Nitka: portrait d’un croqueur impénitent

LOUIS NITKA OU L'ILLUSTRATION
DE L'HUMOUR IMPOSSIBLE

Son nom n'est pas forcément connu des francophones nouvelle génération mais ses dessins ont tellement circulé à travers le monde qu'ils font partie de l'inconscient collectif. La Thaïlande est depuis 20 ans l'un de ses pays d'adoption. Portrait d'un croqueur impénitent.


          Fils d'un couple de tailleurs polonais immigrés, il naît à Paris le 13 novembre 1940, six mois après la 'drôle de guerre'. Passant de suite en zone libre, ses parents s'installent à Pau où il est scolarisé dès l'âge de trois ans. Son goût pour le dessin s'affirme déjà en classes primaires et ses cahiers sont bientôt remplis de croquis divers et variés. En 1955, à la fin de ses études secondaires, toute la famille est revenue à Paris et il s'inscrit tout naturellement à l'École des Arts Appliqués. Il y suit notamment des ateliers de céramique. Il réalise ses premiers dessins pour des magazines alors qu'il a tout juste 16 ans. A partir de 1958, il est dessinateur politique, publiant dans La Croix, Le Pèlerin, Ici Paris, Télérama, Minute, Lui, Pariscope, Pilote… (Liste non exhaustive), ainsi que dans des magazines anglais (Penthouse, Time Out, The Spectator…), avec, entre 1961 et 62, un petit passage obligé en Algérie, pendant neuf mois, jusqu'à la fin des Évènements.

> [DONNÉES FOURNIES]:

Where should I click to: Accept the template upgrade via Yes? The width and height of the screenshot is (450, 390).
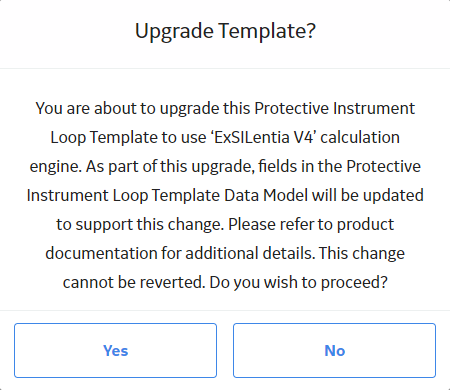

> [TÂCHES À RÉALISER]:
- a) Répondez à ces questions d'après le portrait de Louis Nitka :
(i) Depuis combien d'années la Thaïlande est-elle l'un de ses pays d'adoption ?
(ii) Dans quelle ville ses parents s'installent-ils après être passés en zone libre ?
(iii) Pendant combien de temps dure son passage en Algérie ?
- b) Prolongez le portrait de Louis Nitka au-delà de sa dernière phrase.

> [RÉPONSES AUX TÂCHES]:
- a)
(i) Depuis 20 ans.
(ii) À Pau.
(iii) Pendant neuf mois.

- b)
          En 1965, séduit par le rêve américain, il s'installe à New York, à Greenwich Village, où il s'établit jusqu'en 1970; ses dessins sont publiés dans True, Look, Saturday Evening Post, The New Yorker et le prestigieux Harper's Magazine qui en fait son dessinateur vedette. Variant les plaisirs, il est un temps professeur d'art à Fort Lauderdale et créateur de fenêtres à Miami. Il fait un séjour de quelques mois au Mexique, le temps d'apprendre l'espagnol. A partir de 1971, parcourant le monde, il est publié sur tous les continents. Il réussit l'exploit de se faire accepter au Japon, pays pourtant particulièrement nationaliste et y publie ses dessins pendant huit ans. En 1978, de passage au Brésil, il découvre un journal qui repiquait systématiquement, à son insu, ses dessins parus dans d'autres publications. Beaux-joueurs, les responsables lui versent des royalties sans se faire prier.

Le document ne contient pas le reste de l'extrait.